瑠衣子はシャンパングラスを口につけると、ドンペリをほんの少しだけ口の中に入れた。

「友達でしょ??知ってたんだったら言うのが友達じゃないの??」

「まだ確実な情報じゃないし・・・。変に悩ませて蘭子を困らせたくなかったし。」

「じゃあどうして今言うのよ!」

言ってほしくなかったのか、言ってほしかったのか

自分でも分からない。

かーっと頭に血が昇っているのだけがわかる。

その時の私は瑠衣子を責めるより先に

ヒロシに会って事の真相を確かめたかった。

私はガタンと席を立ち、側にあるシャネルの黒のキルティングを手に取った。

「あんたを悩ませたくなかったんだ。」

私は彼女の声を背中で聞いて、その場を立ち去った。


ディスコの外には「出待ち」の男達が自慢の車から顔を出し

ディスコから出てくる女達を値踏みしていた。

このディスコはメンバー制なので紹介がないと入れない。

高級ディスコに入れない2流の男達が

次々と声をかけてくる。

「お姉さん~今からどこに行くの???」

「俺達と遊ぼうよ~~!」

「楽しいことしようよぉ~。

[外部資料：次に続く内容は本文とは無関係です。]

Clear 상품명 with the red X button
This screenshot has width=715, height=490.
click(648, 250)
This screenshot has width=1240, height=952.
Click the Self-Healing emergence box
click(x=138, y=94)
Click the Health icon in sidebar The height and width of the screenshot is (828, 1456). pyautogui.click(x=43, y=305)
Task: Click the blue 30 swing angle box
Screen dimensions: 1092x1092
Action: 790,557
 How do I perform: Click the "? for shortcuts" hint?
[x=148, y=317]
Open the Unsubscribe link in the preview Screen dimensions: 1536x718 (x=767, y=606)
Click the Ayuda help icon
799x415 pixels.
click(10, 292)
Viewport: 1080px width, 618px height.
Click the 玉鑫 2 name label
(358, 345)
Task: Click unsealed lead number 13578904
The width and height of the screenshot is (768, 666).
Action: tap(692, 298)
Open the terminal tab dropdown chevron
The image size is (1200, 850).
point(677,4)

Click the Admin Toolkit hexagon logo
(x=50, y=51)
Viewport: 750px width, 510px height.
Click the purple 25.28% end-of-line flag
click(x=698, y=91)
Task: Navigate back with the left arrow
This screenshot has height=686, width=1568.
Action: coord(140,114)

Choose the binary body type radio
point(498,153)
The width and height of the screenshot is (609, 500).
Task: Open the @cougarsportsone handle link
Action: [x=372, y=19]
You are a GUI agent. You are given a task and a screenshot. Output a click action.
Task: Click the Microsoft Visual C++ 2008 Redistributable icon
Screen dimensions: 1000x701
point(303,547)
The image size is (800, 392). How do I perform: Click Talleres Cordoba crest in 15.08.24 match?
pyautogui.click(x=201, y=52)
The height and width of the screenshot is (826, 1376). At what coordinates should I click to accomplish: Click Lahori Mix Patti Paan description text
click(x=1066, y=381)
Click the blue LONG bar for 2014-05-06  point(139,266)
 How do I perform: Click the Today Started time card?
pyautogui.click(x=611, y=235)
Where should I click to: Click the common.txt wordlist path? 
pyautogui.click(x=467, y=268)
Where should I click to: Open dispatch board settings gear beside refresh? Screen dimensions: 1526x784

」

私が聖徳太子じゃない限り、全ての男達の言葉を判断するのは難しい。

私はその2流の男達を無視して

3流の男の家に向かった。


タクシーから降りる時、お釣りを貰い忘れていた。

それぐらいどうでもいいこと。

早く確かめたかった、真実を。

たった一つのヒロシの現実を。

鍵を開けノブを回そうとした。

あれだけ、一刻も早くヒロシの部屋に行きたかった自分の気持ちとは裏腹に

ヒロシの部屋の前に来ると

中々部屋の中に入れない自分がいた。


私を悩ませたくなかった・・・

瑠衣子はそう言った。


悩む、でもない。

怖い、でもない。

ただ私の心臓の音だけが早くなった。


「ヒロシ・・・?」


真っ暗な部屋の中でヒロシの姿を探す為目をこらした。

車の通るライトの明かりで裸でベッドで寝ているヒロシを見つけた。


「ヒロシ!!」


ヒロシは寝返りを打って、薄目を開けて私のほうを見た。

「なんだよ、こんな夜中に・・・。」


面倒くさそうな、けだるそうな、不機嫌そうな声で私の悲痛な声に答えた。


おそらく今の私なら、

証拠を掴むまで話をしないだとか

様子を見て落ち着くまで待つとか

それなりの冷静な対処ができたはず。

しかし若かった私の持ち玉はストレートしかなかった。

フォークも、カーブも、シュートも、投げ方を知らない19歳の少女だったのだ。